TASK BRIEF:
Can you reproduce the data below word for word, starting at the line that contains "Given: Click the Blog tag on Jun 27 news" and going through to the end, with the pictures left out?

INPUT DATA:
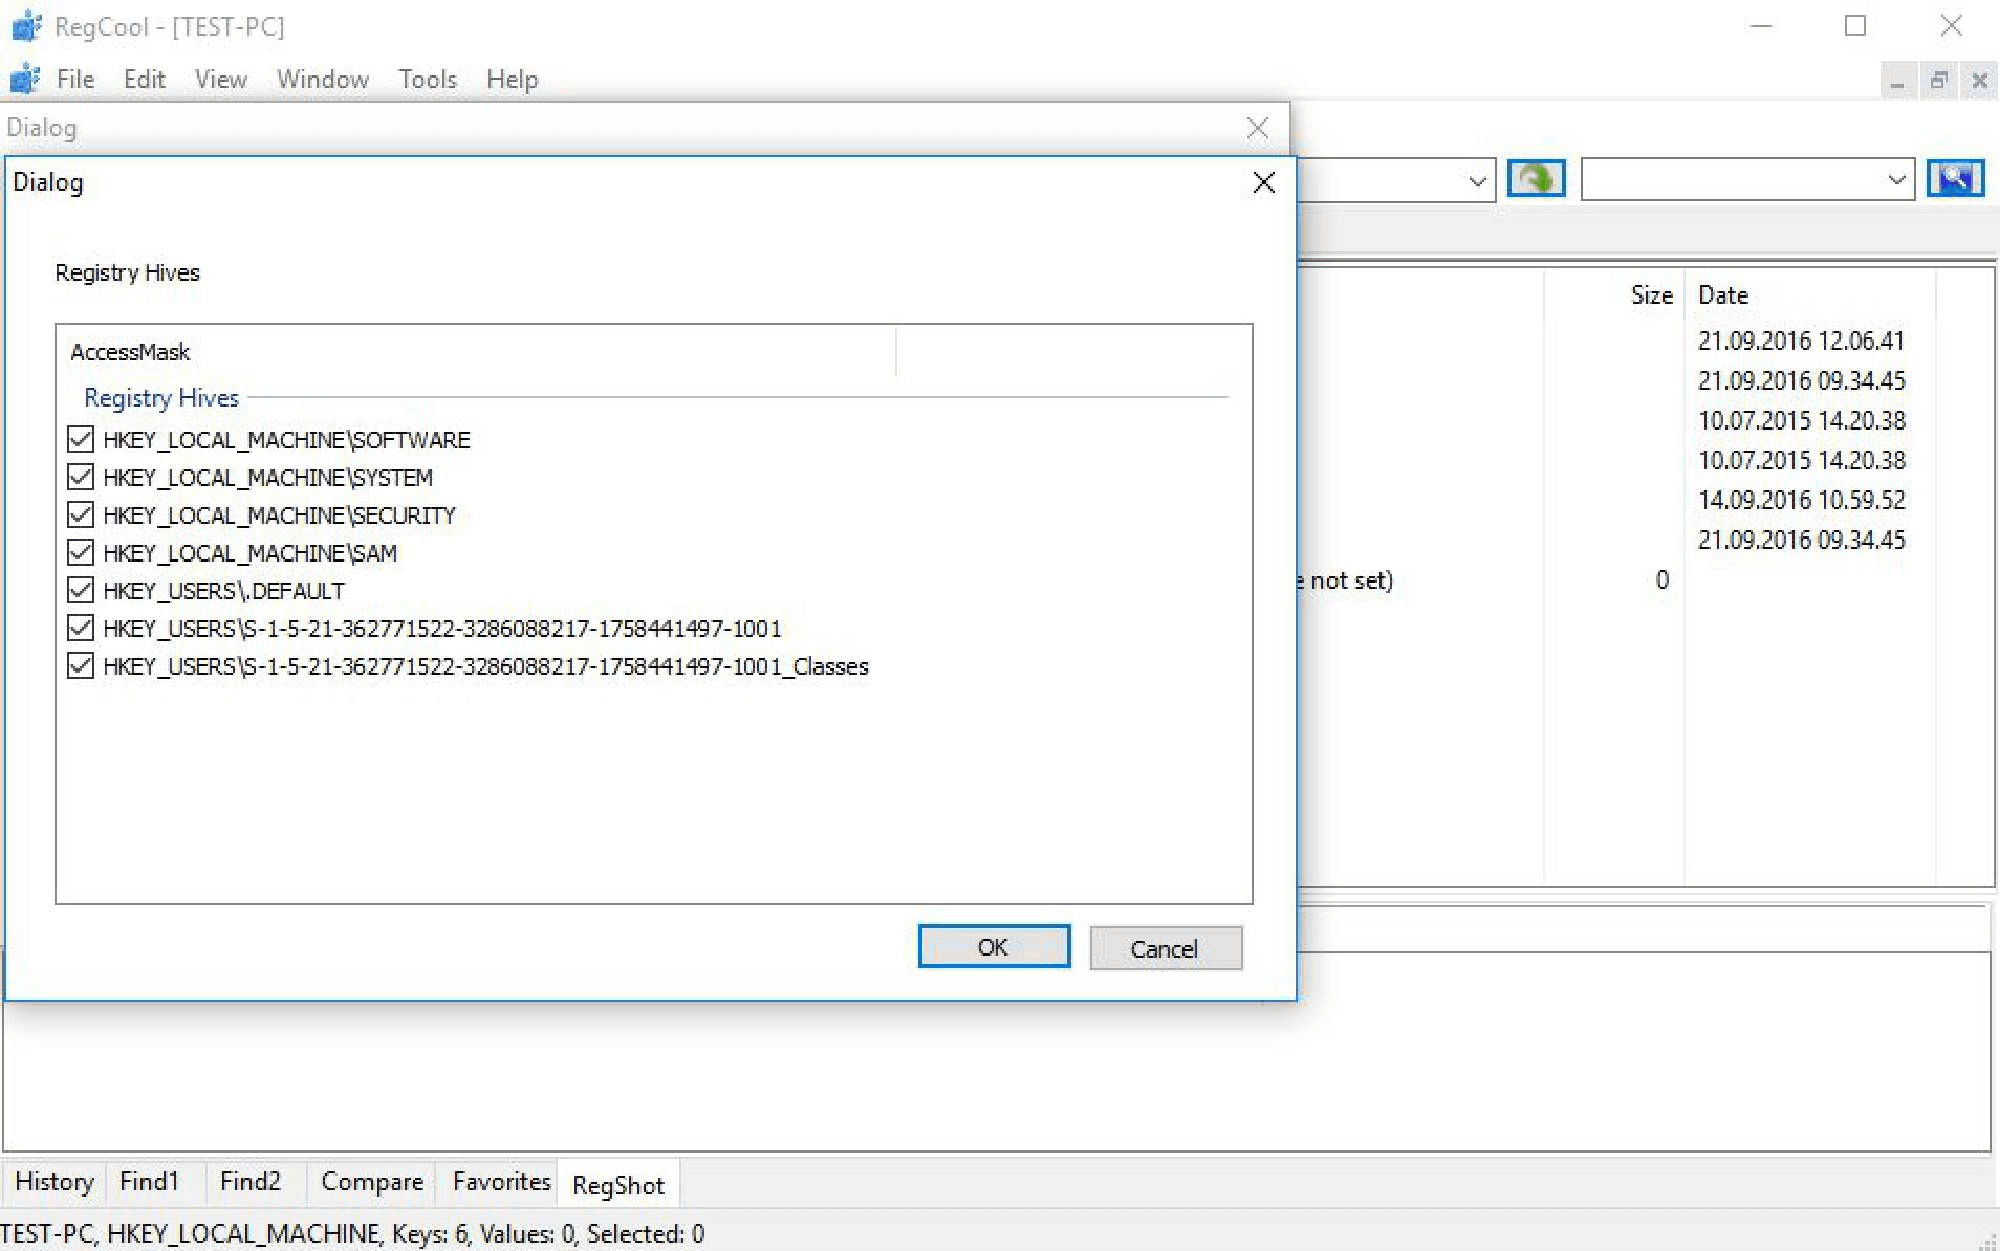Click the AccessMask column header

point(131,351)
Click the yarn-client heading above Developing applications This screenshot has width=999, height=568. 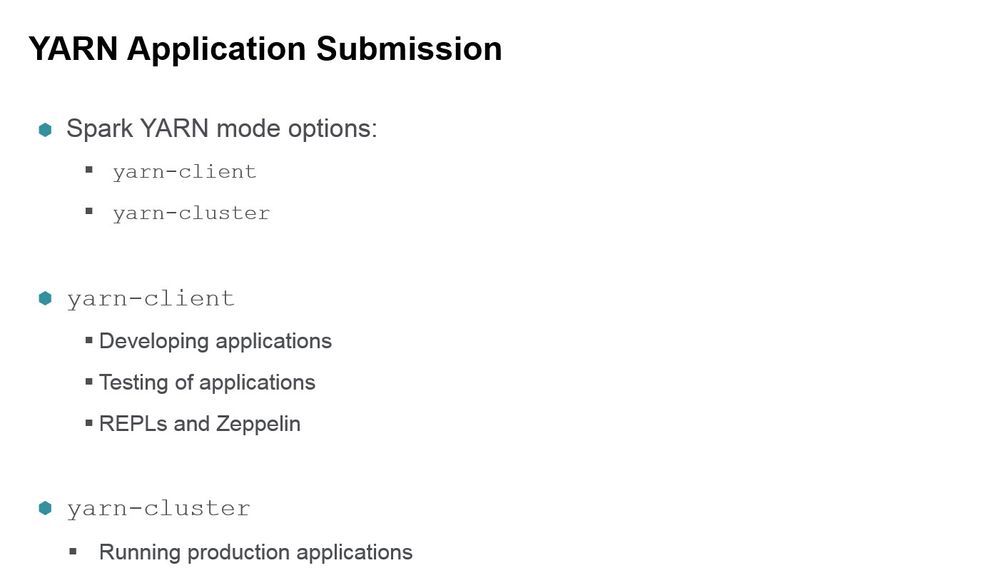(x=150, y=299)
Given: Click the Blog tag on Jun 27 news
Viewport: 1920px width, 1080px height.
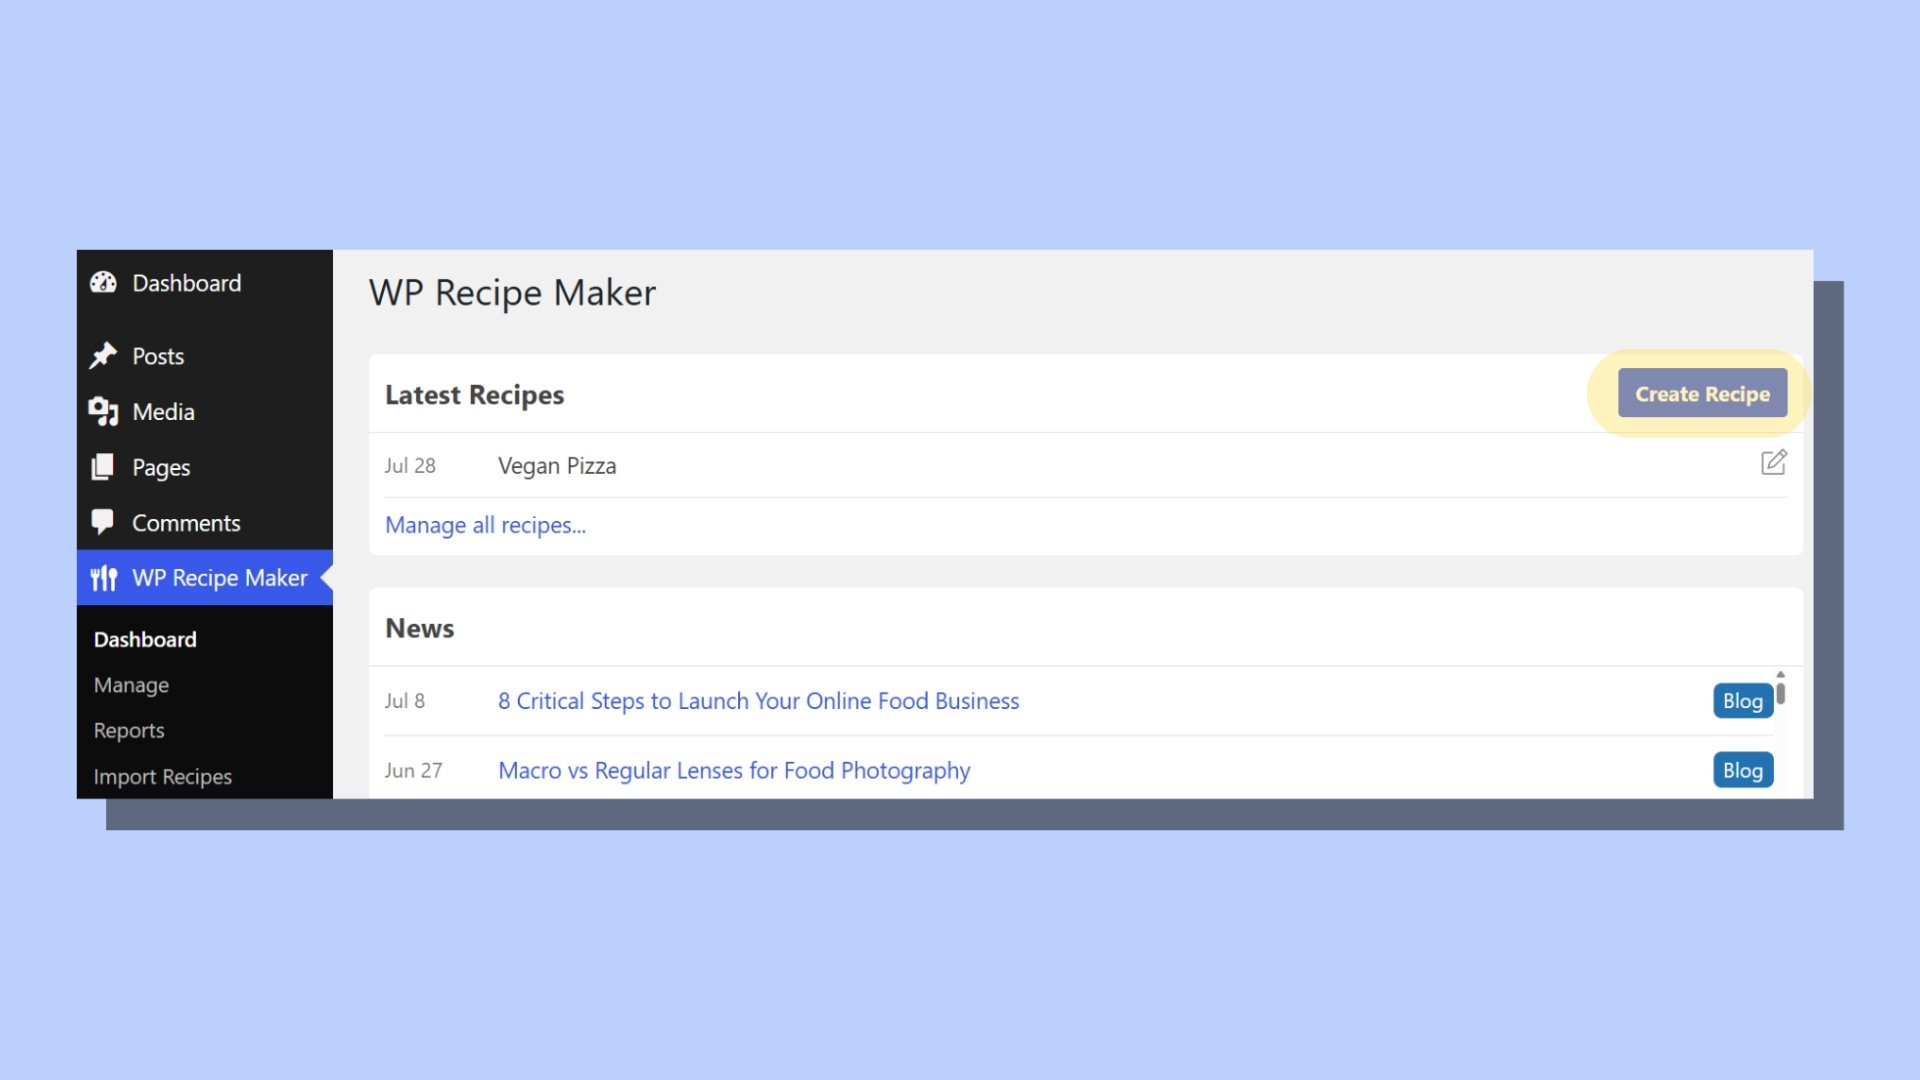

EXERCISE OUTPUT:
Given: Click the Blog tag on Jun 27 news
Viewport: 1920px width, 1080px height.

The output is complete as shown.